Resumes are not only an outdated recruiting tool, they often lead to biased and unbalanced hiring decisions. Here are some resume facts:
- Applicants lie. 85 percent of applicants lie on their résumés or applications, according to a Hireright survey. Since resumes are often the first step recruiters and scanning tools use to cull applicants, you may be cutting the best (and most honest) candidates.
- Resumes only get a cursory glance. The average recruiter spends 5-7 seconds reading a resume if they look at it at all. Whether they don’t trust the data or they just don’t have time to read them, resumes clearly aren’t adding value to the process.
- Resumes reinforce bias. One study found that an identical resume is 50 percent more likely to result in an interview if the candidate’s name is European American than if it is African American. A similar study found the same resume with a man’s name got a 70 percent response rate, whereas with a woman’s name it got zero. In other words, even if a resume outlines exactly the skills and experience you are looking for, it still won’t get the right person into the job.
- Algorithms reinforce bias. Even when companies use machine learning algorithms to review resumes, many of these bots bring bias to the process. Amazon recently had to scrap its software engineer recruiting engine, because the algorithm was trained using 10 years of past hiring data, which caused it to seek out male candidates, reinforcing male dominance in the industry.
- Resumes contribute to bad candidate experiences. Recruiters may not put much thought into resumes, but applicants do. When they spend hours crafting the perfect summary of their lives and careers then never hear from you, it sullies their candidate experience. Fully 60% of job seekers report having received a poor candidate experience, and 72% of them shared that experience online or with someone directly.

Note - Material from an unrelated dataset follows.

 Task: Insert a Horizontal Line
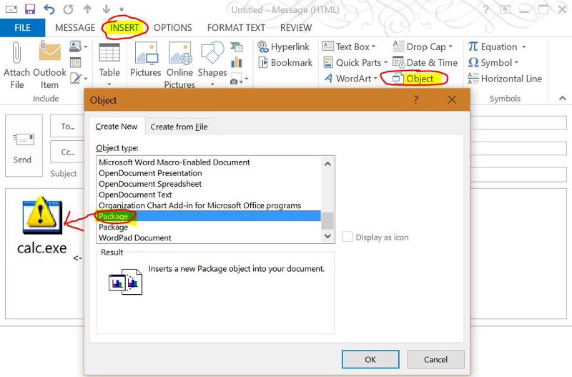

- Culture fit is more important than skills in a resume. Ninety percent of execs believe a candidate’s fit to the culture is equal to or more important than the skills and experience they lay out in a resume, according to a report from Robert Half. The report also found that workers who aren’t a good match for the corporate culture are the most likely to leave a job in the first year.
These statistics are proof that resumes as a recruiting tool aren’t serving their intended purpose. Recruiters can learn more about a candidate’s fit for a job by assessing their skills, attitude and potential to succeed. Pre-employment assessments, behavioral interviews, skills tests, and references deliver more insight and a better candidate experience than reading a stack of resumes ever could.